King of Excellent (according to Scaryduck)

Monday, February 13


This week I have mostly been searching eBay for a new car, because mine has developed an oil leak from the side of the engine and requires the torrey canyon to keep running. It’s been a few years since I last used eBay, and I have noticed a few things that make it a little different to the concept of eBaying.
First, and most annoying, is the ability to post an auction but not actually offer anything to bid on. We’ve all seen it. “Bugatti Veyron, £1.” You have to click on the link, only to be told to email them about a brochure for this car, and not to bid, because if you do you will receive a wheel nut. This is particularly annoying because half of the items worth more then a pound are being sold this way.
Secondly, eBay users have decided to become less then honest. In one week I won a nice VW Passat for a humble £61, only to be told it had been stolen whilst the auction had gone on. The reality is a lot more obvious, in that the seller decided he didn’t want to sell the car for that price. I spoke to him on the phone, pulled up all other items that he had for sale and offered him the same money for them, but he repeatedly fobbed me off with each and everyone not being a runner.

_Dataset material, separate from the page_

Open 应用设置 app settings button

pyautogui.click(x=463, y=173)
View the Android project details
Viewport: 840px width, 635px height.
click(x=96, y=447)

A great way to make stupendous money is charge extortionate postage and packing. For example, a simple DVD in its box would quite happily fit in a medium sized jiffy bag. This wouldn’t cost more then 40p to mail and the jiffy bag won’t cost much more then that. So the seller charges £4.99 (!). Even worse are some of the delightful companies abroad who mysteriously appear on UK listings. I can’t remember how many companies I have seen selling from Hong Kong or Singapore, and charging £30 postage for a memory card the size of a 2p coin.
In the meantime poor suckers will continue to bag a bargain from there, and I say good luck to them.